Evocar la Transición para contraponer al Presidente del Gobierno al Jefe del Estado, empujándolo a ser parte, es olvidar que hay monarquía porque Juan Carlos I transitó entre ser de parte a ser neutral, y ahora a su hijo se le propone un retorno al origen.

Invocar la Constitución y el pacto que contiene sobre la monarquía para enmarañar la legitimidad de la opción republicana y constreñir la libertad de opinión es prueba de la impotencia democrática de la derecha y una trampa para incautos republicanos sobrevenidos, en la que terminan cayendo también incautos monárquicos sobrevenidos.

(Escribiría de otro modo este último párrafo si acaso pensara que la campaña pro monarquía es un ataque preventivo).

Dejaremos para un artículo posterior, destinado a la moción de censura, el papel que al independentismo catalán se le atribuye en la invención derechista, presentada como disyuntiva política.

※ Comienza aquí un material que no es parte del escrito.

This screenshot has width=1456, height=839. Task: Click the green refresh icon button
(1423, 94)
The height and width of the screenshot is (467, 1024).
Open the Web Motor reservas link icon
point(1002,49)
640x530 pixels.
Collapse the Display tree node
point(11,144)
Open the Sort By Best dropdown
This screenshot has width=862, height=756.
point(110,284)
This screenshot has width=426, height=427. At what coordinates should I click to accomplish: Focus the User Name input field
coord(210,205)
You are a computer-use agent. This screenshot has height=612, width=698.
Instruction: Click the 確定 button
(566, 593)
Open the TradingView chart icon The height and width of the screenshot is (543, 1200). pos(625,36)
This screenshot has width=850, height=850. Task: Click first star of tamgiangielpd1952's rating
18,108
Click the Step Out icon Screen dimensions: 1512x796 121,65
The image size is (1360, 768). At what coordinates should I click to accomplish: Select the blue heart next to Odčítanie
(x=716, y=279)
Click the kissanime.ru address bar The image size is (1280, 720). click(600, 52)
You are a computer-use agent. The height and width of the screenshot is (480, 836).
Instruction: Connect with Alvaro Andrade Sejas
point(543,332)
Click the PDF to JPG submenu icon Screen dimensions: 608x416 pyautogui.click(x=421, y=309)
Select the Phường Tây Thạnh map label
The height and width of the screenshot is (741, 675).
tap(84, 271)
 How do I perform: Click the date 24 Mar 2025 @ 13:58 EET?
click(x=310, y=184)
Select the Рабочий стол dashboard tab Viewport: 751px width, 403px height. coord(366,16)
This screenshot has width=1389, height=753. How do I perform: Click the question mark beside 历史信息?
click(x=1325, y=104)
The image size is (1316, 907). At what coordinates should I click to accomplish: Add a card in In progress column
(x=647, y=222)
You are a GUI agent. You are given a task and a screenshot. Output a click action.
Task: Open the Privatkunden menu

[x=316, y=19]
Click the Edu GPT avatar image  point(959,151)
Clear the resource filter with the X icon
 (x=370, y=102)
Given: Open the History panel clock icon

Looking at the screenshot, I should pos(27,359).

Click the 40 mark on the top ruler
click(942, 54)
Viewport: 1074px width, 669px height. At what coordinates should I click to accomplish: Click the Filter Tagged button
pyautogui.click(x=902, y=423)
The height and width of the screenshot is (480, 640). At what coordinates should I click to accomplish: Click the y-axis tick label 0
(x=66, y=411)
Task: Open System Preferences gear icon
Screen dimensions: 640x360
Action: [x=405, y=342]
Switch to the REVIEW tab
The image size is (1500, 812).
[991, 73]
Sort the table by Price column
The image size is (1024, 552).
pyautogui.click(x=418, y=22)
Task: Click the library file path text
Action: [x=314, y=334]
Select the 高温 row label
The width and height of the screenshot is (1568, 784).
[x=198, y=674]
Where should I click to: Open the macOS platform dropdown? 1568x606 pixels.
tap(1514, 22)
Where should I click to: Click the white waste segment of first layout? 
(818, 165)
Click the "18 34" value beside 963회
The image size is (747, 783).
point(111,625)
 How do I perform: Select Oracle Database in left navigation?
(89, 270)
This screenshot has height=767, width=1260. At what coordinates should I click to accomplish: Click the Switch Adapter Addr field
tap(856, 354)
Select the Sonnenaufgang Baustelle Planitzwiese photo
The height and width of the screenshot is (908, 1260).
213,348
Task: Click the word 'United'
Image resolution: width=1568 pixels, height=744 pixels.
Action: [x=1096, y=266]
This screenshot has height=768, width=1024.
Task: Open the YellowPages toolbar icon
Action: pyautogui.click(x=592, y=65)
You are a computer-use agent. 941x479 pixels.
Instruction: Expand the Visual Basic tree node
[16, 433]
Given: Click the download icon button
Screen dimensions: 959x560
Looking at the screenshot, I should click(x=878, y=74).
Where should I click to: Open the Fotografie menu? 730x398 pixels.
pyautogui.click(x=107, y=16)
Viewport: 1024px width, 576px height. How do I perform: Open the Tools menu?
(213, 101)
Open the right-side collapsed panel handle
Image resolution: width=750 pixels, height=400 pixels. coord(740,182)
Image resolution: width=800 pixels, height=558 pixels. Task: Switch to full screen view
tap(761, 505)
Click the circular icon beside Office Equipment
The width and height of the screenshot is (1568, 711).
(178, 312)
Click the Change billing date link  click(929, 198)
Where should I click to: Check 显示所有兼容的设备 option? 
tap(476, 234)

Merece capítulo aparte, porque también ellos han sabido inventar nocivas y falaces contraposiciones entre la “España de los Borbones" y la Cataluña que recuperará por fin su independencia perdida tras trescientos años de dominación y expolio, como si en las tierras catalanas nunca hubieran recibido con aplausos a Franco y como si el señor Pujol no hubiera sido el virrey de la corrupción si a Juan Carlos I se le endosa el título de rey de la misma.

Terminemos este parafraseando los versos de León Felipe.

Yo no sé muchas cosas, es verdad / digo tan solo lo que veo / veo que a las generaciones jóvenes las mecen con cuentos / que la angustia de todas ante lo que está pasando se ahoga con cuentos / y que cansados de tanta confrontación absurda podemos hastiarnos y dormirnos  / creyendo que ya sabemos todos los cuentos.

Pero es la hora del despertar y del renacimiento de la conciencia cívica. Es el tiempo de su vigilia.